È il 5 novembre 2021.1 Alaa misura a grandi passi la gabbia nella quale è rinchiuso, nell’aula del tribunale dove si sta tenendo la seconda udienza del processo che lo vede imputato per terrorismo, diffusione di informazioni false lesive della sicurezza nazionale e uso dei social media a fini sovversivi. Si sbraccia, gesticola, letteralmente non riesce a stare fermo, tanta è l’energia repressa. Afferra la protezione della gabbia e la scuote quando il giudice, teatralmente, esce dall’aula furente perché qualcuno sta scattando delle fotografie.
Che amara ironia, lui, il rappresentante di una giustizia corrotta e asservita al potere, protesta, mentre in quest’aula tre uomini che hanno votato la propria esistenza alla difesa della libertà e della giustizia, Alaa Abd el-Fattah, Mohamed el-Baqer e Mohamed Ibrahim Radwan, affrontano un processo farsa, in cui lo stato di diritto viene pervertito nell’estensione arbitraria della legge di emergenza e nel totale disprezzo dei normali standard processuali.2 Alaa è stanco: “Non ce la faccio più a vivere come una bestia. Mangiare, bere, cagare, pisciare. Non ce la faccio più” dice ai familiari, che cercano di vederlo e parlargli, approfittando dell’uscita del giudice dall’aula. “Non sei una bestia! Pensa, tesoro, pensa!” Poco prima dell’inizio dell’udienza, appena le aveva viste, alla madre Leyla, alla sorella Mona, alla zia Ahdaf, aveva chiesto: “Notizie, avete delle notizie da darmi? Cosa succede in Sudan?” E allora ad ogni informazione, ecco che commenta, chiede dettagli, contestualizza, spiega, chiede ancora: “Quando si va a elezioni in Sudan?” tra l’ilarità e lo stupore delle quattro guardie, sedute con le schiene aderenti alla gabbia, che si trovano in mezzo a quel botta e risposta.
“Pensa, Alaa, pensa”! Così che loro, che da oltre due anni ti negano libri, carta, luce del sole ed esercizio fisico, non ti privino dell’essenza di te stesso, della tua stessa dignità. E per quanto Alaa sia abbattuto e stanco, le sue idee, sono riuscite, grazie allo sforzo collettivo della sua famiglia e di una rete internazionale di editor, giornalisti ed organizzazioni di advocacy come Amnesty International e ARCI, a uscire dalle stanze cieche del confinamento corporeo, materializzandosi in un libro prezioso che ha da poco visto la luce in due edizioni contemporanee, una in lingua inglese3 e una in italiano, Non siete ancora stati sconfitti, pubblicata da Hopeful Monster, con la cura editoriale di Paola Caridi e traduzione di Monica Ruocco.
· · · ·
§ **Obiettivo indicato A**:
Rispondi a queste domande sul brano dedicato al processo ad Alaa Abd el-Fattah:
(i) Di quali accuse è imputato Alaa?
(ii) Per quale motivo il giudice esce furente dall'aula?
(iii) Quale editore ha pubblicato l'edizione italiana del libro?
§ **Obiettivo indicato B**: Nel brano sul processo ad Alaa Abd el-Fattah, riscrivi il tratto che va da "È il 5 novembre" fino a "scattando delle fotografie.", mettendo "cella" al posto di "gabbia".
§ **Obiettivo indicato C**: Scrivi il seguito del brano sul processo ad Alaa Abd el-Fattah, partendo subito dopo la sua ultima frase.

§ **Materiale fornito**:
· · · ·
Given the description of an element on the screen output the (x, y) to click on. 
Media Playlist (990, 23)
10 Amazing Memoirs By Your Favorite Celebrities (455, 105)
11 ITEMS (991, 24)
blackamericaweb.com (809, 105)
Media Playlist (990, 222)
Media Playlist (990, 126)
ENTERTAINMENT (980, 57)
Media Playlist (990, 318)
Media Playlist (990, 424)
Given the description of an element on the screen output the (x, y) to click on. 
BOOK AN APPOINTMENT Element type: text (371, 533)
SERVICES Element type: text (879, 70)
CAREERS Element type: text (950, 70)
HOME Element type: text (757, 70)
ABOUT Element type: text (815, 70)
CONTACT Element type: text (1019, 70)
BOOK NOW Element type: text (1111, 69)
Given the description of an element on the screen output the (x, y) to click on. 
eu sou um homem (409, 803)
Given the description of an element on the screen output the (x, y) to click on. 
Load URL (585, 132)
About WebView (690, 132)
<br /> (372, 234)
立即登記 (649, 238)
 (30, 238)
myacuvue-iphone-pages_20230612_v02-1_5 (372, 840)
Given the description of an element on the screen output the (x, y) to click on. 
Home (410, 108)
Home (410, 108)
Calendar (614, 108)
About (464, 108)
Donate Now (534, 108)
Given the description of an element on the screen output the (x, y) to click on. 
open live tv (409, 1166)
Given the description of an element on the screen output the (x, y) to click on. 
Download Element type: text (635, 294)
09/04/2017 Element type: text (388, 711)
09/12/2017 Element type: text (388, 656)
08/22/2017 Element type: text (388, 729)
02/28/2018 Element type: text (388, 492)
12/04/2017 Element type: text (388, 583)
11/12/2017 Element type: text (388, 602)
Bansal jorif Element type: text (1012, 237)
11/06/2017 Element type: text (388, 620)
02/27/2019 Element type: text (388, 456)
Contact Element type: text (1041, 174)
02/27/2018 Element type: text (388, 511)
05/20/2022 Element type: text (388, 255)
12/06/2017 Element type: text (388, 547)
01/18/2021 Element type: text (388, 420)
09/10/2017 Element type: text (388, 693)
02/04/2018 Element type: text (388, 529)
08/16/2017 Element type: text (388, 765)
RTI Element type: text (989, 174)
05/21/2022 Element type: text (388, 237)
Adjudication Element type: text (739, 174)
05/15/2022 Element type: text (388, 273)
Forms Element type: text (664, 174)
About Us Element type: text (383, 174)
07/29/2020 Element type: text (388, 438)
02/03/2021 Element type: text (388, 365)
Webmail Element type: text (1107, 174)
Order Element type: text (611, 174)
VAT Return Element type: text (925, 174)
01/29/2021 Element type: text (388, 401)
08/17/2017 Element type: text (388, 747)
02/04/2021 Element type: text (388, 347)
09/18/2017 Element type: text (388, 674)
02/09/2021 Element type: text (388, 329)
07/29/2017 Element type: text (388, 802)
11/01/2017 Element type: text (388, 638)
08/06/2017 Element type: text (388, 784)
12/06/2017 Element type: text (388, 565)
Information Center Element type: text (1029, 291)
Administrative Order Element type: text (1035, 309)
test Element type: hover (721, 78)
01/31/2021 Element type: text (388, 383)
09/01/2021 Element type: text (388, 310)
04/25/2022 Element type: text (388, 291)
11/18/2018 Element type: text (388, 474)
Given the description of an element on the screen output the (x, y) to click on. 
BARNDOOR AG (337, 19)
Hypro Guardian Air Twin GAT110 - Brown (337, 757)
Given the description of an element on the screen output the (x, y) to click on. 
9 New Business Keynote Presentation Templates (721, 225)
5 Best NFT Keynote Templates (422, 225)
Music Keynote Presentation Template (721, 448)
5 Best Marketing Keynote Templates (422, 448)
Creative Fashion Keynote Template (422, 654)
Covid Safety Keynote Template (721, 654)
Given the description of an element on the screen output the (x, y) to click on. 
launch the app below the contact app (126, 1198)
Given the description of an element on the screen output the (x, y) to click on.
· · · ·
§ **Risposta al compito A**:
(i) Terrorismo, diffusione di informazioni false lesive della sicurezza nazionale e uso dei social media a fini sovversivi.
(ii) Perché qualcuno sta scattando delle fotografie.
(iii) Hopeful Monster.

§ **Risposta al compito B**:
È il 5 novembre 2021.1 Alaa misura a grandi passi la cella nella quale è rinchiuso, nell’aula del tribunale dove si sta tenendo la seconda udienza del processo che lo vede imputato per terrorismo, diffusione di informazioni false lesive della sicurezza nazionale e uso dei social media a fini sovversivi. Si sbraccia, gesticola, letteralmente non riesce a stare fermo, tanta è l’energia repressa. Afferra la protezione della cella e la scuote quando il giudice, teatralmente, esce dall’aula furente perché qualcuno sta scattando delle fotografie.

§ **Risposta al compito C**:
Scrittura, pratica del sé e (r)esistenza in carcere
Il libro, «un manuale di attivismo», come è stato ben definito,4 e un lavoro d’amore, raccoglie un’antologia del pensiero di Alaa Abd el Fattah, figura iconica del rivoluzionarismo egiziano, sviluppatore informatico, blogger e attivista, intellettuale, narratore incisivo e visionario incarcerato da otto anni nelle prigioni egiziane, da oltre due in detenzione preventiva in condizioni estreme nel carcere di massima sicurezza di Tora. Le riflessioni di Alaa ci accompagnano attraverso l’ultimo decennio della storia d’Egitto, dall’apogeo del fermento di Piazza Tahrir nel 2011 al cupo presente controrivoluzionario, tramite saggi, articoli, contenuti social, parole carpite nella sua prigionia e poi diffuse all’esterno da catene di trasmettitori che rimangono anonimi perché, come si spiega bene nell’introduzione dei curatori all’edizione italiana, “l’autoritarismo poggia sul fatto che le conseguenze siano imprevedibili” e l’unico scopo dell’opera è quello di far conoscere le parole del suo autore (p.19). Questo libro ci consegna innanzitutto la voce di Alaa, impegnato nel titanico sforzo di resistere fuori dalla retorica della resistenza (p. 207) alla violenza di stato tramite il costante esercizio della mente e del pensiero critico, ma è anche tante altre cose. Nel suo aspetto più universale, si situa all’interno di una più vasta tradizione di scrittura carceraria e di riflessione sul rapporto tra pratiche disciplinari e forme di soggettivazione. Scrivere significa dare forma ai pensieri, ordinare la realtà. È un atto creatore e di affermazione del sé. In questo senso dunque, la negazione della scrittura costituisce una pratica de-umanizzante finalizzata ad annichilire il detenuto, al pari del suo confinamento fisico e della rimozione dallo spazio pubblico. La storia di Alaa e della sua (r)esistenza attraverso la scrittura costituisce una parte fondamentale di una storia globale di opposizione al potere necropolitico nelle sue molteplici manifestazioni storiche.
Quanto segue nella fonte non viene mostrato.